**WHAT TO DO:**
Once you find the line containing "The height and width of the screenshot is (952, 1259)." in the data below, copy it and each following line exactly, up to and including the line containing "The width and height of the screenshot is (1080, 418).", and nothing else.

*** RECORD EXCERPTS

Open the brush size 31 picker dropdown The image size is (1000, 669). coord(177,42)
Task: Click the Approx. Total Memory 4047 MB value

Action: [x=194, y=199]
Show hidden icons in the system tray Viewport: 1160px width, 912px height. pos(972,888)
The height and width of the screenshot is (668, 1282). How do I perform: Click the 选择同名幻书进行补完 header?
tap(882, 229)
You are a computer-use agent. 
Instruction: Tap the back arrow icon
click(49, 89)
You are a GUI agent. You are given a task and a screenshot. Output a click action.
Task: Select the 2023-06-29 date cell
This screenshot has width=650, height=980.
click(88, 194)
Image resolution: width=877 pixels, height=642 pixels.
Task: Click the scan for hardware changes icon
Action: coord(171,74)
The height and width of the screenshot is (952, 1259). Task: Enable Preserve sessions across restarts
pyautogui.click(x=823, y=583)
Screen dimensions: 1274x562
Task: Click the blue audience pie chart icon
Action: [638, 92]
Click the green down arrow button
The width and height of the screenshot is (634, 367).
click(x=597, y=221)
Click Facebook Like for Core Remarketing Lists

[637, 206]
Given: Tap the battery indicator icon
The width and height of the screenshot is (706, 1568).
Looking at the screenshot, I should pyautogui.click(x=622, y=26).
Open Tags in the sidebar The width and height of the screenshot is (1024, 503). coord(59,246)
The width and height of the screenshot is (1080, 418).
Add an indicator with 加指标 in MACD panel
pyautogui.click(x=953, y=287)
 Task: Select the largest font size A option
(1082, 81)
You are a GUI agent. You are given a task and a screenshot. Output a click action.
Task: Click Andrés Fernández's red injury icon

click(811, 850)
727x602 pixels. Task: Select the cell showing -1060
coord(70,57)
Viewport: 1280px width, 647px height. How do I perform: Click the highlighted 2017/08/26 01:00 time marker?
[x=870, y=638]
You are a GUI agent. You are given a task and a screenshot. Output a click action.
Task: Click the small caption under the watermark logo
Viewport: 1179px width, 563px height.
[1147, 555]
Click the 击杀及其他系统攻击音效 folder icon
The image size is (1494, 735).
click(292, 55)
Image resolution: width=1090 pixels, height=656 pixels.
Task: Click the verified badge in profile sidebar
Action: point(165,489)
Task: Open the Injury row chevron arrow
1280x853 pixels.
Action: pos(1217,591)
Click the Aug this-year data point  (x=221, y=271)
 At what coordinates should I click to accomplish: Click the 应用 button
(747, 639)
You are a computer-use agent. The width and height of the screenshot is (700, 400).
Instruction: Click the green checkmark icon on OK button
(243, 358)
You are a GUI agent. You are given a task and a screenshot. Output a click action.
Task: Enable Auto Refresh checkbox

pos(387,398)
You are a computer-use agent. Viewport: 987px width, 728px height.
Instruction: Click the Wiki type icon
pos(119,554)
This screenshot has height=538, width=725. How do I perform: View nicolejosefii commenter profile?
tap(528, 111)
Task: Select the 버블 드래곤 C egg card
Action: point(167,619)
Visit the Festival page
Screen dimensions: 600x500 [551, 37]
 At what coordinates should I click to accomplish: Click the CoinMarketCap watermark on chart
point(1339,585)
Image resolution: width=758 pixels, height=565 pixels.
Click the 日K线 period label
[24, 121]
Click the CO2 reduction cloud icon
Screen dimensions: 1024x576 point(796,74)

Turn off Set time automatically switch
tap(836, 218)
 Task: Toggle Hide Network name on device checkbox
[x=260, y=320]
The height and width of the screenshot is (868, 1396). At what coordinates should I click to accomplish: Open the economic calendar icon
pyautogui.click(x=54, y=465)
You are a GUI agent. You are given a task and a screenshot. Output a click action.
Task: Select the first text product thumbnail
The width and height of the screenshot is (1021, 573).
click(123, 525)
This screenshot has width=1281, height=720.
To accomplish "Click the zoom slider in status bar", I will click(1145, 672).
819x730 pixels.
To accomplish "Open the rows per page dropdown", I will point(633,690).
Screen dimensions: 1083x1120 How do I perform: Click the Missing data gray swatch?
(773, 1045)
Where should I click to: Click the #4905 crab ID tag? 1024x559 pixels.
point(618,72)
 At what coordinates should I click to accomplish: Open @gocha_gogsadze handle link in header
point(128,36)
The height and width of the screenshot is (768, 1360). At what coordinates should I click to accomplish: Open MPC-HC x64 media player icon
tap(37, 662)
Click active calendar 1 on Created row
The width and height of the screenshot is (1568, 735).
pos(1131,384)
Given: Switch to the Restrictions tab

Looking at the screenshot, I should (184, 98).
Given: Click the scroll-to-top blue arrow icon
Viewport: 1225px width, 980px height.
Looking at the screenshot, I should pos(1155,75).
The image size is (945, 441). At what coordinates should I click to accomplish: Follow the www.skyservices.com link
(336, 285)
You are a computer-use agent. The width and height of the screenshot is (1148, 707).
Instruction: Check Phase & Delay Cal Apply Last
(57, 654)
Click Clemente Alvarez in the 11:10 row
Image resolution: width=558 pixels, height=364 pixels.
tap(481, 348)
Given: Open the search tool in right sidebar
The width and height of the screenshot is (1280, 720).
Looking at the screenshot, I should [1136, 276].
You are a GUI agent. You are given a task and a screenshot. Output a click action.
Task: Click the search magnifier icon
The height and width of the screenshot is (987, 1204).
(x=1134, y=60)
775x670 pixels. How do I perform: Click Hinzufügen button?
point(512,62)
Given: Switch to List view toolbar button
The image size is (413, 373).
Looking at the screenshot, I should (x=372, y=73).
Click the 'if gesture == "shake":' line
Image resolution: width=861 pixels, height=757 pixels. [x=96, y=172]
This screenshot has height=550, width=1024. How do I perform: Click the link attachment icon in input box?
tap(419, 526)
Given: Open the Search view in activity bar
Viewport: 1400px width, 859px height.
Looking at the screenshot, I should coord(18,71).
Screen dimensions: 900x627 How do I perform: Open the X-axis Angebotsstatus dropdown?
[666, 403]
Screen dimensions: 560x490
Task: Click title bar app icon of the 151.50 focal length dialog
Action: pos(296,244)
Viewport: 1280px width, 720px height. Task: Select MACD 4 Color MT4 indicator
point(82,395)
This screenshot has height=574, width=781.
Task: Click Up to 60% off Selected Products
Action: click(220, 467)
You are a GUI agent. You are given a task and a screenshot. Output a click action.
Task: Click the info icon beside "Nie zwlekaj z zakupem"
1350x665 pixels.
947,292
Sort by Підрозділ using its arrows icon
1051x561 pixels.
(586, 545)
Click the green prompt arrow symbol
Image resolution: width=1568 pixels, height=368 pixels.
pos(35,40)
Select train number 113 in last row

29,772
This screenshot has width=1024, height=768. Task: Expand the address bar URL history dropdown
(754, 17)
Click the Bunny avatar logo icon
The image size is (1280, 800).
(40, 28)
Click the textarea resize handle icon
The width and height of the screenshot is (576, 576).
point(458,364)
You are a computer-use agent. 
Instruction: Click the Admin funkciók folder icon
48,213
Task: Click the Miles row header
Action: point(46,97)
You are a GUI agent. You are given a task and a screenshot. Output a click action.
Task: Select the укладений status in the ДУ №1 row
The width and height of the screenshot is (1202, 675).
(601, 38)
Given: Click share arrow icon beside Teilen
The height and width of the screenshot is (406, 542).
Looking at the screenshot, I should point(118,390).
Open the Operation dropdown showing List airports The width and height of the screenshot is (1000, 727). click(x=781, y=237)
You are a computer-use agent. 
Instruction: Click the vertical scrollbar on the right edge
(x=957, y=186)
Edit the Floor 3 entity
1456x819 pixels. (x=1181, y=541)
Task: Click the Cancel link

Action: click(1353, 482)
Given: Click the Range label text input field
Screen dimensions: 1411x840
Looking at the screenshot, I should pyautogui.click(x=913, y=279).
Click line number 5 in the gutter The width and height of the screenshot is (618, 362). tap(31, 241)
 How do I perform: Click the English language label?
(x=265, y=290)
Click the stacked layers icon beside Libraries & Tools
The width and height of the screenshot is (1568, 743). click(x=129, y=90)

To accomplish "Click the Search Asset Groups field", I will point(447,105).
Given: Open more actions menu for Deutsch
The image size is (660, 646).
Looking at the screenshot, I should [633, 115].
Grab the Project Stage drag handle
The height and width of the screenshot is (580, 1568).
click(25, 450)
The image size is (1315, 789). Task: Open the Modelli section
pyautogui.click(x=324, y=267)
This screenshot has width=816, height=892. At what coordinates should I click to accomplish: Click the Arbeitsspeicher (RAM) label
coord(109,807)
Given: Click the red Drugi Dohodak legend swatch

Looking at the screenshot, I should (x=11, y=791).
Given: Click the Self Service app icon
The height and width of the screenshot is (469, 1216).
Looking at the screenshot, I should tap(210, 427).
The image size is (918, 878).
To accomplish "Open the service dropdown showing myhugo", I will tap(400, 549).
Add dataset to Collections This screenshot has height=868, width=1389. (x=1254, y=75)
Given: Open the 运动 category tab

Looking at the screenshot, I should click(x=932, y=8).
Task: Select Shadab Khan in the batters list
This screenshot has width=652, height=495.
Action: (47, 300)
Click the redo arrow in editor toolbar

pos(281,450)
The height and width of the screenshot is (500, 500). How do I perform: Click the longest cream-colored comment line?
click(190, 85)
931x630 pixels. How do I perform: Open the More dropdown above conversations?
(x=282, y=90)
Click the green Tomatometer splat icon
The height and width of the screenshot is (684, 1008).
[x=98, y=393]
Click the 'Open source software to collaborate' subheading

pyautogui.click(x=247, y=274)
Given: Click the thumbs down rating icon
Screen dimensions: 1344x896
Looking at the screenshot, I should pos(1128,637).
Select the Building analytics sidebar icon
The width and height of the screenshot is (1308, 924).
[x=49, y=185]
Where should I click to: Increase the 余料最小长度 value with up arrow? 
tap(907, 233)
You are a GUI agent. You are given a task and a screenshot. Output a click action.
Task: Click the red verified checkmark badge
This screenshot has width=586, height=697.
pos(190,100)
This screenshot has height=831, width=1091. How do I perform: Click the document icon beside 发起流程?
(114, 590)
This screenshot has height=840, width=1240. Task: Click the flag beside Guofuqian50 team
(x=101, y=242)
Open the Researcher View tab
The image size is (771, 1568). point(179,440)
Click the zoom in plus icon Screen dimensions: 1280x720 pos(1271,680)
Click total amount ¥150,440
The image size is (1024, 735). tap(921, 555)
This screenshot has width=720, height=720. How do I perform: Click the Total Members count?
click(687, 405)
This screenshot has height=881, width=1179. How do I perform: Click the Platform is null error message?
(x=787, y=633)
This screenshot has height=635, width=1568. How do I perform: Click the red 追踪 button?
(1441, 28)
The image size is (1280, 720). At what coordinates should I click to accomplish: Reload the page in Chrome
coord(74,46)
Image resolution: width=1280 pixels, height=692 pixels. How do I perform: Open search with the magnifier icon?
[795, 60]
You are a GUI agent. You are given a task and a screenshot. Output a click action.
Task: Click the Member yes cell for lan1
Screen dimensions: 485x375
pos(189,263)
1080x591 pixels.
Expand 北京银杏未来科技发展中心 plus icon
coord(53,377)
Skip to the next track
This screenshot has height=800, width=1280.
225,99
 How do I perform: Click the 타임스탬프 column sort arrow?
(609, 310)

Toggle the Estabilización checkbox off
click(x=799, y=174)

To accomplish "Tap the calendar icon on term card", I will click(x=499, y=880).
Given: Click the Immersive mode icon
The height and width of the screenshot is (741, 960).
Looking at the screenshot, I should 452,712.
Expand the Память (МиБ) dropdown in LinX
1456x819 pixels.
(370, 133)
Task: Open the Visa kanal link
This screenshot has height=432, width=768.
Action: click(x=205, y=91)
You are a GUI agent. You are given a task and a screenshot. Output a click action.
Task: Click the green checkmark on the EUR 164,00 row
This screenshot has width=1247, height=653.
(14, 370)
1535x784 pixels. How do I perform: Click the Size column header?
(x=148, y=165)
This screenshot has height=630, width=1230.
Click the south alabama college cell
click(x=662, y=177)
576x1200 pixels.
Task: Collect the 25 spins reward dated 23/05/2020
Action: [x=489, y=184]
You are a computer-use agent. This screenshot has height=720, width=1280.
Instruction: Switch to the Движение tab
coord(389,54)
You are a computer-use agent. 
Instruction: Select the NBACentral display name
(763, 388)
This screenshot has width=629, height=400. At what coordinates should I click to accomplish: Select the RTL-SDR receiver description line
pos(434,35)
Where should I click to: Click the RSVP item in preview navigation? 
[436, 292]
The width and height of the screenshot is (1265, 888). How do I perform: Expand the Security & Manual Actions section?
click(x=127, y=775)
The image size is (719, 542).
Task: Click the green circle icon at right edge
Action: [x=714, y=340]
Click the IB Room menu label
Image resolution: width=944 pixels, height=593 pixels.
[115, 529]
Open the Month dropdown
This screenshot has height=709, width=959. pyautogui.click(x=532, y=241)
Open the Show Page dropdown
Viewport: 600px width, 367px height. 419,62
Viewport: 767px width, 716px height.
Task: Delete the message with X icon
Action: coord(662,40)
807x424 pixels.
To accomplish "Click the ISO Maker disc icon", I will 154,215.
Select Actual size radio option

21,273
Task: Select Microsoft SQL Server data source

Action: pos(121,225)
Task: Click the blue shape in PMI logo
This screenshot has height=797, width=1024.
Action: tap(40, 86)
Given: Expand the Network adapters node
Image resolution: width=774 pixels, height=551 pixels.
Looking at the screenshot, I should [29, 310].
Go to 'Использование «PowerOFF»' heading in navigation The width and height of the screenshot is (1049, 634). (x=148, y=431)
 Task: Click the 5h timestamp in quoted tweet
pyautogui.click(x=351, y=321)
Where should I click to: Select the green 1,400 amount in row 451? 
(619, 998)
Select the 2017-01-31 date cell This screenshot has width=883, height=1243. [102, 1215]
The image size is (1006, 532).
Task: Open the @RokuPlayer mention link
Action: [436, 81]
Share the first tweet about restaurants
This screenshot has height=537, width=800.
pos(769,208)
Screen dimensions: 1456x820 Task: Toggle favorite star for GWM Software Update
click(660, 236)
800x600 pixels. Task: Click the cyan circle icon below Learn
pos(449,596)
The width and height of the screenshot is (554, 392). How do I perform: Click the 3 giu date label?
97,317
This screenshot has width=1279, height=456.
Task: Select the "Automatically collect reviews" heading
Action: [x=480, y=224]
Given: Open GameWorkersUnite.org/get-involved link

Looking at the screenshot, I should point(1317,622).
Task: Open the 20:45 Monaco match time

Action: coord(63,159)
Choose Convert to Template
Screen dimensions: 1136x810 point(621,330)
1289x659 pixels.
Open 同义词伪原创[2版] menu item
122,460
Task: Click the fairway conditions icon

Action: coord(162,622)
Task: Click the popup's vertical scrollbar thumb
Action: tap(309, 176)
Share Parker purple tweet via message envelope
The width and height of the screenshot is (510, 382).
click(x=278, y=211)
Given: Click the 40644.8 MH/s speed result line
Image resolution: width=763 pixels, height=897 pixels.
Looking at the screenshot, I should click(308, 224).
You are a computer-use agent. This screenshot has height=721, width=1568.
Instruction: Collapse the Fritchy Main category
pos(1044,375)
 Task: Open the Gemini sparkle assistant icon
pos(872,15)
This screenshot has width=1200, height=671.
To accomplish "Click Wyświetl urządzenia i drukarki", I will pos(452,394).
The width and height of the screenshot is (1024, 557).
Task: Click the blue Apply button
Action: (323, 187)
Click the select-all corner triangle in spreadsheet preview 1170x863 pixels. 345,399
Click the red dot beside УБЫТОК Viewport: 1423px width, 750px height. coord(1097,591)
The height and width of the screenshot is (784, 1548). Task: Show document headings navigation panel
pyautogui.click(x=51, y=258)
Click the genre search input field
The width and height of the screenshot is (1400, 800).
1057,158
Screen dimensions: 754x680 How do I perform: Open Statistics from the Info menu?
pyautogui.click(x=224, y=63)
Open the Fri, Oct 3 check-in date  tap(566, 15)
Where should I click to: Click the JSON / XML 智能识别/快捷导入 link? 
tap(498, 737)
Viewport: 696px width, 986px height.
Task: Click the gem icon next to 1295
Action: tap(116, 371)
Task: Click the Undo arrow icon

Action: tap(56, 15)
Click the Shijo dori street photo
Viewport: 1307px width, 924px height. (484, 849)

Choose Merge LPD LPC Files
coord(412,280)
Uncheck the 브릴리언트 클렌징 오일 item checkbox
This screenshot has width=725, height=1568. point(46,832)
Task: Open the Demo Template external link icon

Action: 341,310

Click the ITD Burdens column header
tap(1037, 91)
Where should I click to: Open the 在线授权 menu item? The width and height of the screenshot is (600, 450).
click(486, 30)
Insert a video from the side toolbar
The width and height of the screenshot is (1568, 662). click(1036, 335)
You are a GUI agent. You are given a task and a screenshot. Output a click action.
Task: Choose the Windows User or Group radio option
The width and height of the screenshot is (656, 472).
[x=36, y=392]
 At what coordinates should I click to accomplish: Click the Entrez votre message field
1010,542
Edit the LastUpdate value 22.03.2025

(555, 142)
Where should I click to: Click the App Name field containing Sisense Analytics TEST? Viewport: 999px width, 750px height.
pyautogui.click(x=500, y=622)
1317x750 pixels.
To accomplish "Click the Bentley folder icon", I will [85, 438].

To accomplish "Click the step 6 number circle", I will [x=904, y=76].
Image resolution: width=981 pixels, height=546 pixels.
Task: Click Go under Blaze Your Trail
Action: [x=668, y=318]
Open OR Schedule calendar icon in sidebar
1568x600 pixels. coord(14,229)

******

**WRITTEN ANSWER:**
The height and width of the screenshot is (952, 1259). Task: Enable Preserve sessions across restarts
pyautogui.click(x=823, y=583)
Screen dimensions: 1274x562
Task: Click the blue audience pie chart icon
Action: [638, 92]
Click the green down arrow button
The width and height of the screenshot is (634, 367).
click(x=597, y=221)
Click Facebook Like for Core Remarketing Lists

[637, 206]
Given: Tap the battery indicator icon
The width and height of the screenshot is (706, 1568).
Looking at the screenshot, I should pyautogui.click(x=622, y=26).
Open Tags in the sidebar The width and height of the screenshot is (1024, 503). coord(59,246)
The width and height of the screenshot is (1080, 418).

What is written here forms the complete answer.